On Thursday, the British antitrust authority chose to double down on its criticisms of the deal, going further than even its initial findings. It said no remedy could fix the damage to competition the 7.3 billion-pound ($9.4 billion) merger would bring -- a departure from prior reviews where offers from companies were typically accepted.
"It is remarkable that the CMA has completely shut the door on any remedies," said Nelson Jung, a former director of mergers at the CMA, and now a partner at Clifford Chance in London.
As a former lawmaker and head of a panel that scrutinizes financial regulators, Tyrie made a name for himself by grilling bankers after the credit crisis of 2008 and Libor-rigging scandal. His tenure was marked by often testy exchanges with finance ministry and central bank officials at committee hearings. He grilled Barclays Plc Chief Executive Officer Robert Diamond after the bank paid a then record fine related to manipulating Libor.
Alongside both Oxford and Cambridge universities, Tyrie studied at the College of Europe in Bruges, before standing for election in 1997. He joined the House of Lords last year after leaving Parliament.
Tyrie walked into the CMA just weeks after the grocers announced their plan to create the country’s biggest supermarket chain.
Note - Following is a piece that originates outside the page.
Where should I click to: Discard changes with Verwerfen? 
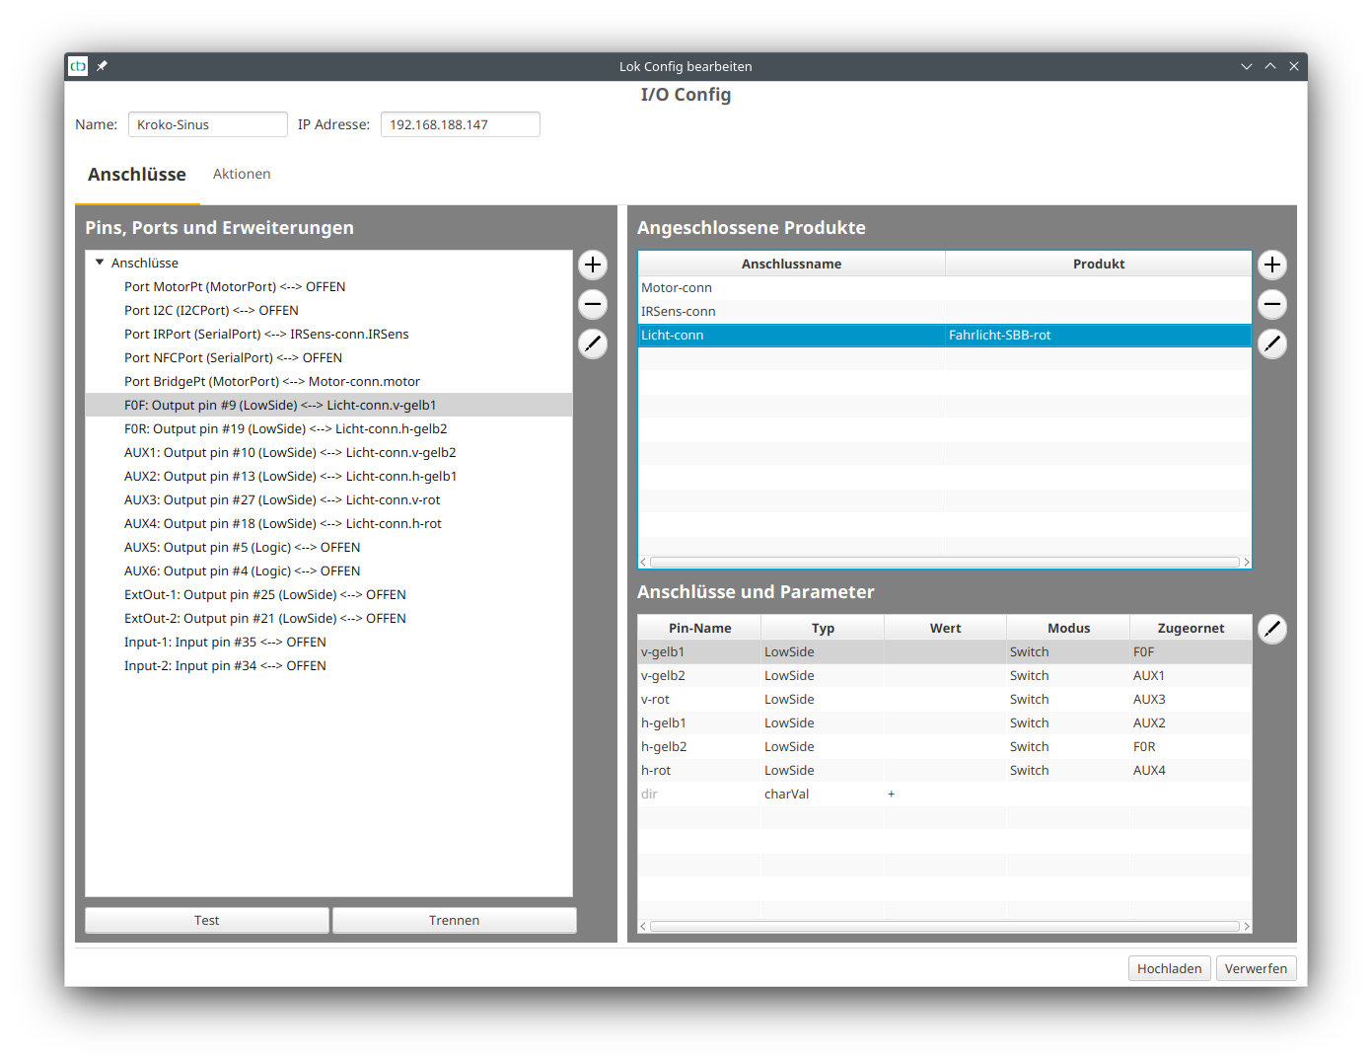[1256, 968]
But even before then, there were signs that the regulator intended to take a strong position on the deal when it took the rare step of issuing an early statement laying out how it would handle the merger review.
Also highly unusual was the letter that the business secretary Greg Clark sent to CMA Chief Executive Officer Andrea Coscelli, urging him to examine the deal and listen to the concerns of suppliers worried about being squeezed by the newly-enlarged company.
Advisers working on the Sainsbury deal said it was clear the CMA had problems with the transaction from the start. The tension only grew and culminated when Sainsbury openly challenged the regulator’s deadlines in court, an unprecedented maneuver that bought the companies a bit of breathing space when a judge agreed that the CMA’s demands were excessively burdensome.
In an in-depth probe, the CMA’s top officials have no formal role and the influence of a chairman on a specific merger review would be solely around the edges, said Ioannis Kokkoris, a law professor at the Queen Mary University of London.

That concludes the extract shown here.